Luckily, the serialization API that come with Windows Communication Framework has some neat features that fit like a glove. When defining my data model, it does not require that the types, neither the properties nor fields to set are public. Actually, I can restrict access to the type, its default constructor, and any of the properties or fields that I want to be deserialized! w00t!

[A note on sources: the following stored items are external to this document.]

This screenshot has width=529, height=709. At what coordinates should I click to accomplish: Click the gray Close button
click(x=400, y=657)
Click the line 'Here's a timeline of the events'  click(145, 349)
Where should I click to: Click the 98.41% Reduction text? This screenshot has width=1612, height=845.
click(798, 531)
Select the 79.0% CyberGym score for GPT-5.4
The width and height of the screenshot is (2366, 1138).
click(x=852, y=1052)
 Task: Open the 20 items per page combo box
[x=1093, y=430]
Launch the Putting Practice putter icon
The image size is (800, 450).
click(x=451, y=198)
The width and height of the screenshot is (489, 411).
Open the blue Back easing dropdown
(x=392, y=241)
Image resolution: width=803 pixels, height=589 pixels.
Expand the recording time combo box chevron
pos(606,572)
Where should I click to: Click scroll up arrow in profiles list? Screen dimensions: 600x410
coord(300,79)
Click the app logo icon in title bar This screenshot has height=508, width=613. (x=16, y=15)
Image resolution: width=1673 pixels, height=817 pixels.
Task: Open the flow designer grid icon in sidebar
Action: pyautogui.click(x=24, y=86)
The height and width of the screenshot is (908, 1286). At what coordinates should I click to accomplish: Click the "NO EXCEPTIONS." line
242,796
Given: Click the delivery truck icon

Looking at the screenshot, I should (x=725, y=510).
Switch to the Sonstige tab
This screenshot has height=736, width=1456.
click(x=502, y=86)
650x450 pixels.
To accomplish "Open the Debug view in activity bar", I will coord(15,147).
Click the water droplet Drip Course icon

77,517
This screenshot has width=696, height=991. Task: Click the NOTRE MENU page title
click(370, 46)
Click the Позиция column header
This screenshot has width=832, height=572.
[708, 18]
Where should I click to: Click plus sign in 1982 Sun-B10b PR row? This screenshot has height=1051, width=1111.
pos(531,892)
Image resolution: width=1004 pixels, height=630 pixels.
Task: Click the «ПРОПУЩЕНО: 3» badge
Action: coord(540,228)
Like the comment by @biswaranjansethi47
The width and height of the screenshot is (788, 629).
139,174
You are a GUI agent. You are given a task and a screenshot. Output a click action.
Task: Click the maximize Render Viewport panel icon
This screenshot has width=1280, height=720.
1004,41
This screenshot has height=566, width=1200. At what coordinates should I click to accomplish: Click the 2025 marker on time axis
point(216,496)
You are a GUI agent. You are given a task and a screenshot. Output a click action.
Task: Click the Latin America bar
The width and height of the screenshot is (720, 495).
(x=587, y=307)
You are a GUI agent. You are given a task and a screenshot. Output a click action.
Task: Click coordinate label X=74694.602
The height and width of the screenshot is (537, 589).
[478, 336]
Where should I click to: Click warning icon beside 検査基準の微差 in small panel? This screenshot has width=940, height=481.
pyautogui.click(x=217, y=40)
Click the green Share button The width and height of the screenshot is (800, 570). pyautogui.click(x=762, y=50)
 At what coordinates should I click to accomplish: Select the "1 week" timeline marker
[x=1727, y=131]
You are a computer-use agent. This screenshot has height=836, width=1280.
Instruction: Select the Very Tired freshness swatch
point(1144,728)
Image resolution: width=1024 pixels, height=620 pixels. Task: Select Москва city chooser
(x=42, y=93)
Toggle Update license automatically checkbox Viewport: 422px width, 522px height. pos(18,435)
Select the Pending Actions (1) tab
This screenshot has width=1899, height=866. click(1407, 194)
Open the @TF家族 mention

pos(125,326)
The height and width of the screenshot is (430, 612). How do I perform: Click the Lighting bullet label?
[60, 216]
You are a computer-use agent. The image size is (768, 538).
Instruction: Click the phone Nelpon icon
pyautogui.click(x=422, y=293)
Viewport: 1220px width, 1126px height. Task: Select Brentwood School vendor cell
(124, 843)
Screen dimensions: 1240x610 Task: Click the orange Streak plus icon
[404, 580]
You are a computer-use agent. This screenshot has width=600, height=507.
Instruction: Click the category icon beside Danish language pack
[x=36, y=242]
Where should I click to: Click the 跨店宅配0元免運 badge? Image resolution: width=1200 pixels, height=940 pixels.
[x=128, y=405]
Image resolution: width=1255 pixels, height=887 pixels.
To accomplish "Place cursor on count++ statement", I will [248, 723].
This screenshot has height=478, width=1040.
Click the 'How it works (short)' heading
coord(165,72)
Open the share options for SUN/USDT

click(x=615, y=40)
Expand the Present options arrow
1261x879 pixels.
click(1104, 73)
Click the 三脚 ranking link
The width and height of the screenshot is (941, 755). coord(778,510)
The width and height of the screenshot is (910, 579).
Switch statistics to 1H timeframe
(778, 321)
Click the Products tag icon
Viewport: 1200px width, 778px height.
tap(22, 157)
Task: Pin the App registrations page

So, this is what the Country class will looks like:

[DataContract(Name="country", Namespace="")]
internal class Country : IExtensibleDataObject
{
   private Country() { }

   [DataMember(Name="name")]
   public string Name { get; private set; }

   [DataMember(Name = "iso-3166-alpha-2-code")]
   public string Code { get; private set; }

   public ExtensionDataObject ExtensionData { get; set; }
}

The XML file contains a list of countries, and luckily, we have the CollectionDataContractAttribute to denote an element that is a list of elements. It supports generics, so that we can define our class as a strongly typed list:

[CollectionDataContract(Name="countries", Namespace="")]
internal class Countries : List<Country>, IExtensibleDataObject
{
   public ExtensionDataObject ExtensionData { get; set; }
}

And that’s it. Now we can deserialize:

string xml = ...;

DataContractSerializer ser = new DataContractSerializer(typeof(Countries));
using (StringReader stringReader = new StringReader(xml))
{
   using (XmlReader xmlReader = XmlReader.Create(stringReader))
   {
      Countries countries = (Countries)ser.ReadObject(xmlReader);
   }
}

Alternatively, our result could be typed as a list of countries:

IList<Country> countries = (IList<Country>)ser.ReadObject(xmlReader);

Note that there is a limitation in the latter method in that deserializing XML attributes is not supported. Thus, an XML document like the following would not work:

   <country iso-3166-alpha-2-code="AF">
      <name>Afghanistan</name>
   </country>
   <country iso-3166-alpha-2-code="AX">
      <name>Åland Islands</name>
   </country>
   <country iso-3166-alpha-2-code="AL">
      <name>Albania</name>
   </country>
</countries>

This will, however, work using the XmlSerializer.